The Mirror of Magic: A History of Magic in the Western World
In the occult classic The Mirror of Magic, renowned surrealist Kurt Seligmann (1900-1962) draws from his encyclopedic practitioner's knowledge and extensive antiquarian collection to offer a comprehensive, illustrated history of magic and the occult from Mesopotamia and ancient Egypt through the 18th century. He explores the gods and divinatory arts of the legendary Sumerians and the star-wise Babylonians, including the birth of astrology. He examines the afterlife beliefs of the ancient Egyptians and the dream interpretation practices and oracles of ancient Greece, including the mysteries of Eleusis and the magical philosophy of Plato, Socrates, and other Greeks. He uncovers the origins of Gnosticism and the suppression and banishment of magic by the post-pagan, Christian emperors of Rome.

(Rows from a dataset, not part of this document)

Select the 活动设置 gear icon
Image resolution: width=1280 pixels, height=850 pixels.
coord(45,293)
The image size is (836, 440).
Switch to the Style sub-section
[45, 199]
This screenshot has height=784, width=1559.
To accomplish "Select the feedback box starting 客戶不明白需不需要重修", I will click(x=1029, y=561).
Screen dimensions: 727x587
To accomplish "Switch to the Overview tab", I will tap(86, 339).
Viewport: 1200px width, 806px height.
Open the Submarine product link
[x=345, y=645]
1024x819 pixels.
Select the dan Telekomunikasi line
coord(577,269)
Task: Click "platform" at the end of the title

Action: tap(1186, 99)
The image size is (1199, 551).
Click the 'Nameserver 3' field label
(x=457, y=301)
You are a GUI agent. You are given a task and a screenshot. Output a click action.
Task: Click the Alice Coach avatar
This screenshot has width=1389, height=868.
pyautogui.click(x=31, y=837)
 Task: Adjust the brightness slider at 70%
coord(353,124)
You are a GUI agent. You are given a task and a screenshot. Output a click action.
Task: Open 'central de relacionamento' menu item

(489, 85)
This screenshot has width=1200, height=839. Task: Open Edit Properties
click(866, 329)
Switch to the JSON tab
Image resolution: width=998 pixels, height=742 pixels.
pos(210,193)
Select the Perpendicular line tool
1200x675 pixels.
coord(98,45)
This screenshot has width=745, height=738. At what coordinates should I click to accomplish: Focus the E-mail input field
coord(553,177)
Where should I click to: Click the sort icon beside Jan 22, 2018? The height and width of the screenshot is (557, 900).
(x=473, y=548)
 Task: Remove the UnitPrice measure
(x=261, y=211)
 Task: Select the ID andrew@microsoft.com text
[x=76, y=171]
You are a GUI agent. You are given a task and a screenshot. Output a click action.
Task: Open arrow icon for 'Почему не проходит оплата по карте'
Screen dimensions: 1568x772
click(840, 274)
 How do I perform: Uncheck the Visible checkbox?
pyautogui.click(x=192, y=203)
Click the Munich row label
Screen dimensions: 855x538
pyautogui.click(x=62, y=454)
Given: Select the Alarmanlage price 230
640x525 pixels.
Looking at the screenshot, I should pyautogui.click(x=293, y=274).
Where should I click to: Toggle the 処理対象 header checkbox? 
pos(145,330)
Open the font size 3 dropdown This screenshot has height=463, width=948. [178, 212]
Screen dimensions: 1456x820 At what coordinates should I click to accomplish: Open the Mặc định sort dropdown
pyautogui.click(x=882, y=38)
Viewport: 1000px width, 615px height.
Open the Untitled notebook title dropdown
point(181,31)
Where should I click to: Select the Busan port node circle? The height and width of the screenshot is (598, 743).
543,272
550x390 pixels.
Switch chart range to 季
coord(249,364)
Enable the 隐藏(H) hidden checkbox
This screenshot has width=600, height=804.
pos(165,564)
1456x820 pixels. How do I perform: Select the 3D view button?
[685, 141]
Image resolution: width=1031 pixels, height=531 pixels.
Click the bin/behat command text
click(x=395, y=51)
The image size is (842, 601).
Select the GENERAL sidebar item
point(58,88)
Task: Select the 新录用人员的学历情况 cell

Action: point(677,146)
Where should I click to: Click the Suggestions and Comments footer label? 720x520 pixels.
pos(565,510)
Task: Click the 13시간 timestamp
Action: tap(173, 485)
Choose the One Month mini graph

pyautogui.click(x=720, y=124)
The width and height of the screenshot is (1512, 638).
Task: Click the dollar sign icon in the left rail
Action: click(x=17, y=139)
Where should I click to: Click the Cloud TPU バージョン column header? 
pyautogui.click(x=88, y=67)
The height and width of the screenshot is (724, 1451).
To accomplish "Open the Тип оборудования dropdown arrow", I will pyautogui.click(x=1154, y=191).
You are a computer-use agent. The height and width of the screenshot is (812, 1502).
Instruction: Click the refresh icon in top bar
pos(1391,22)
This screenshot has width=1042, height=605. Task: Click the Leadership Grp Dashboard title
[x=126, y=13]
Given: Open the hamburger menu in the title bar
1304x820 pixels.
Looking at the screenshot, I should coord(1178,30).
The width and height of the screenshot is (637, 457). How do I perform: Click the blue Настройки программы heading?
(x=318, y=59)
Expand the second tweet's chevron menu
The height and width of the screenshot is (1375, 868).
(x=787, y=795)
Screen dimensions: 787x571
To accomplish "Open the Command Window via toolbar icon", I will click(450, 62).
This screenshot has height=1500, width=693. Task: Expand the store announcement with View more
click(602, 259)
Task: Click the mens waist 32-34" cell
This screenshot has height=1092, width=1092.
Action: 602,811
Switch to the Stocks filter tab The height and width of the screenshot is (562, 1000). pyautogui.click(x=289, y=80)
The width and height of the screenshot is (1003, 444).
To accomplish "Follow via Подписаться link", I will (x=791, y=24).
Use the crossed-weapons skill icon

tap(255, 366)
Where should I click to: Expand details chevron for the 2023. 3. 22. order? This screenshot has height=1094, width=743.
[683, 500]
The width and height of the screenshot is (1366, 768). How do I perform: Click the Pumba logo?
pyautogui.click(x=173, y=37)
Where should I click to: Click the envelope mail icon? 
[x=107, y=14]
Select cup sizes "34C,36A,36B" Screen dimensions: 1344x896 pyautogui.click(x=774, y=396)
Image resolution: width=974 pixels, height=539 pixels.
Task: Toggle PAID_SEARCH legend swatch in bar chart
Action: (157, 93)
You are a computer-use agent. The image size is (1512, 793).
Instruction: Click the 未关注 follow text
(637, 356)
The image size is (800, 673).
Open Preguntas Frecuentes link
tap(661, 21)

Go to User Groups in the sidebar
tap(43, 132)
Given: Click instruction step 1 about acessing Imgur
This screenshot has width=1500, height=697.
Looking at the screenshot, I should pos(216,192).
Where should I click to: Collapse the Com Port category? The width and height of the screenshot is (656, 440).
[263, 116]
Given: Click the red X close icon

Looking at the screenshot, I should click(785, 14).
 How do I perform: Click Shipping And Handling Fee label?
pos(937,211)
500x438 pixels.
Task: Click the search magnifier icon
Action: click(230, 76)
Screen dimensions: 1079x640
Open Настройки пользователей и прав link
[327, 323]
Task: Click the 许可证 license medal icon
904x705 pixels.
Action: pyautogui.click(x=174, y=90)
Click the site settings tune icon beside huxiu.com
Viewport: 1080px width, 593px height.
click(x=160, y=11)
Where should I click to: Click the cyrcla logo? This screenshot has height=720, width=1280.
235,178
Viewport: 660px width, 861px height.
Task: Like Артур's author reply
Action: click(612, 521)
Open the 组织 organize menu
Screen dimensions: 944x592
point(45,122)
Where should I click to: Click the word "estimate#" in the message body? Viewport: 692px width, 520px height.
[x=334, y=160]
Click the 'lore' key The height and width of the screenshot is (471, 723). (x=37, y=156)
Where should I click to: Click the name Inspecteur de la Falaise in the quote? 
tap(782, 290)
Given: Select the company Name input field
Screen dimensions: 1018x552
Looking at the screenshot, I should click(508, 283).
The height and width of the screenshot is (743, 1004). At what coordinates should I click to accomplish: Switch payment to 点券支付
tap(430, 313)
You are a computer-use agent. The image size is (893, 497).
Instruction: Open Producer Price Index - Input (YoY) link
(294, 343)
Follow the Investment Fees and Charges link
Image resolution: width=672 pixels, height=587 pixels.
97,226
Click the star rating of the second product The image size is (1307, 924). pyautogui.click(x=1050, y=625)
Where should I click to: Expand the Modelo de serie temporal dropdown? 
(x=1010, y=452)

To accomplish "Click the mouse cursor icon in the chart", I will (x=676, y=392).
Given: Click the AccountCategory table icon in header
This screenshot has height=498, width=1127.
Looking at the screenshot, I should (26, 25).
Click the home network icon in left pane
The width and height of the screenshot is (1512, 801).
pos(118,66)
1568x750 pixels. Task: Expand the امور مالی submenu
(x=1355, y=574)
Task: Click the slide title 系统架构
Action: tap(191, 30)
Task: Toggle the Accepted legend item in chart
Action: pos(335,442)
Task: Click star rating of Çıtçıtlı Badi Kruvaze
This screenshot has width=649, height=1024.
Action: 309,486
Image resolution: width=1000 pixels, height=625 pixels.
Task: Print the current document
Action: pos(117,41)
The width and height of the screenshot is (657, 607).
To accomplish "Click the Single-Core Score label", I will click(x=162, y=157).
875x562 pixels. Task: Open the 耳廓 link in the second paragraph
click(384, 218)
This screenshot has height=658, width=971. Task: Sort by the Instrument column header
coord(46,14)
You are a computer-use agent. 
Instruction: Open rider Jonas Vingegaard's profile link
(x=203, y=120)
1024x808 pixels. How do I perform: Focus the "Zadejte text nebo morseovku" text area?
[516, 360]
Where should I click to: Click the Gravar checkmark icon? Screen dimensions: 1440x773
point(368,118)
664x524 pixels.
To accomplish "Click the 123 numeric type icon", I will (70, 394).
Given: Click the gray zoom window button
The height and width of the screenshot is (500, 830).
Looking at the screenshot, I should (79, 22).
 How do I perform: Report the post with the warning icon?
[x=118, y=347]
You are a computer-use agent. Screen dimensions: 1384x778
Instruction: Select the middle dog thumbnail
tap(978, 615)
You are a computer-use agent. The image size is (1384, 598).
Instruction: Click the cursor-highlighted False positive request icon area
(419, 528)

Seligmann reviews the principles of alchemy, sharing famous transmutations and allegorical illustrations of the alchemical process and explores the Hermetica and its remarkable adepts. Investigating the Middle Ages, the author discusses the work of European magicians of the time, including Albertus Magnus, Roger Bacon, Agrippa, Nostradamus, and Pico Della Mirandola. He studies the medieval practices of devil worship, witchcraft, and black magic as well as the "Cabala" in both its Hebrew and Christian forms. He also examines the art of the Tarot and many lesser known divination techniques, such as metoscopy and physignomy (assessment of facial lines and characteristics, respectively). He explores the development of secret societies, including Freemasonry and Rosicrucianism, in the 17th century and the increase in occult publications and magical science in the 18th century.
First published in 1948, this history of magic and the occult seeks to "mirror" the magical worldview throughout the ages. Beautifully illustrated with images from the author's rare library, this collectors edition features all of the artwork--morethan 250 images--from the original 1948 edition.